The truly important things in life, and death, are the relationships you make. Those are the things that define and reward you. That’s what I was left with as Lost ended last night. It’s a nice message and one of many that was embedded in the subtext of the epic two and a half hour series finale. But, in “The End,” was that enough?
Spoilers to follow, of course.
The morning after, everyone is talking about and dissecting the ending. And while it was way more cut and dry than The Sopranos, it still left plenty of room for multiple readings not only of the episode, but of the entire series.
Personally, here’s how I see it. Everything that we saw on the island since day one was real. Jack didn’t die until his eye finally closed. However, the “flash sideways,” as it had been called, wasn’t exactly that. It was more like a “flash everywhere.” It was a timeless area where the spirits of our castaways went after they died. People arrived there after they died , whether it happened on the island, like with Jack, or thousands of years later, like Hurley and Ben, who ended up being the island protectors in the end. And in that place, each person had to have their real lives flash before their eyes before they could come to grips with themselves. When that finally happened, this group of friends that so closely defined each other’s lives could move on to heaven, together, as a family. Live together, die alone.
However, that’s just one, more obvious, reading. You could also say that everyone died when Oceanic 815 crash landed and that the whole island mythology was these people being judged. Then there’s the thought that everyone died when Jughead, the nuclear bomb, when off. Or maybe the entire thing was really just about Jack. I believe any of these readings has a strong argument behind it.
I think it’s most satisfying as a fan to believe everything we’ve watched for six years was real. These characters came to the island all broken men/women. Everything that happened – explained or not – actually happened. The island was a mythic, almost unexplainable place. When they left, or died, they were totally different people – fulfilled and rewarded. Or maybe if that wasn’t the case, like with Michael, you ended up stranded on the island.
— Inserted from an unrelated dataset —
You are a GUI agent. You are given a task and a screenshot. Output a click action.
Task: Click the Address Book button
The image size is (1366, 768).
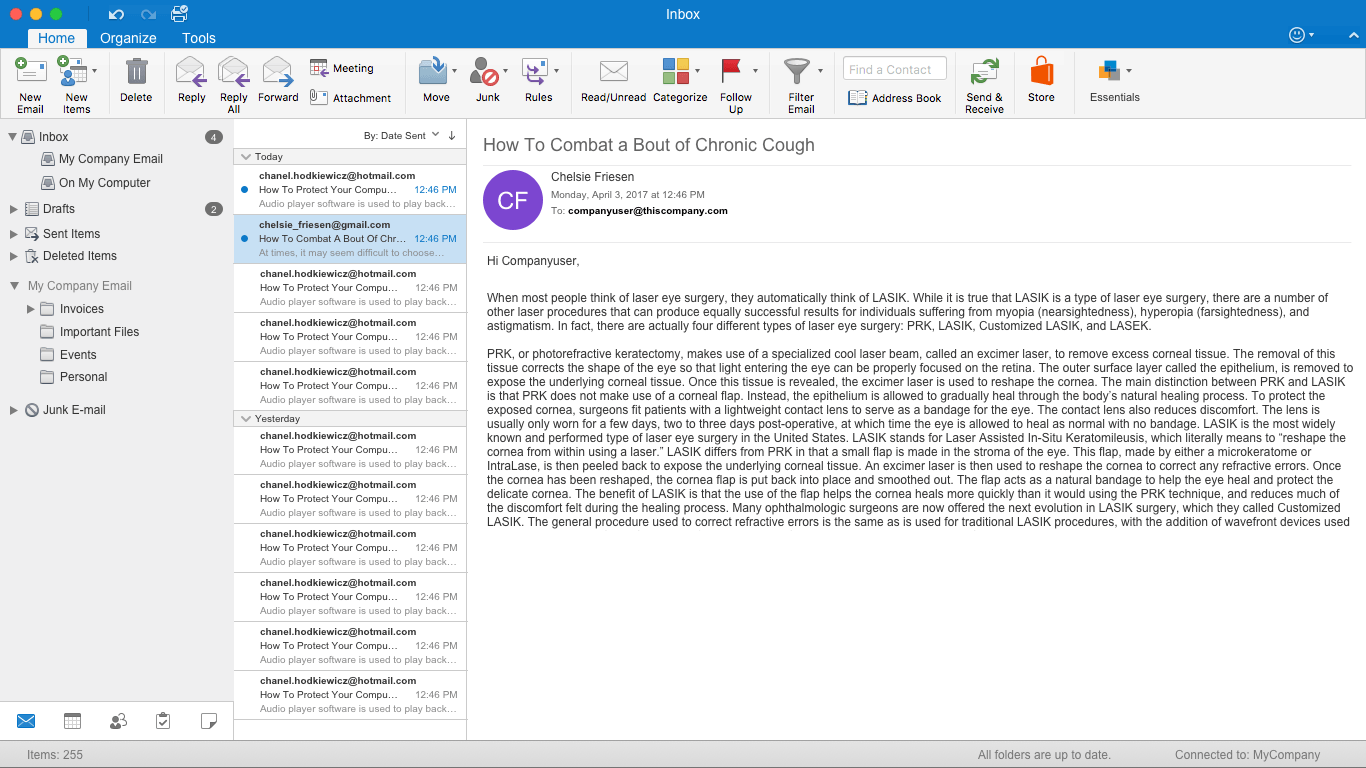click(895, 98)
That’s why he wasn’t in the church at the end and probably why Ben wasn’t yet ready to enter.
If you read the first part of this column, you know I’ve been a huge fan of Lost since it began. Now that it’s over, I feel oddly at peace. We got almost none of the “answers” that people had been clamoring for. The islands’ mysteries remain just that. And to have all of my characters dead, albeit it happy, is not the ending I was looking for. But for six years, no matter how it all ended, I was entertained and engaged on a week to week basis. Is there anything more one can ask from television? In the end, isn’t that what we sit down in front of the TV on a nightly basis for?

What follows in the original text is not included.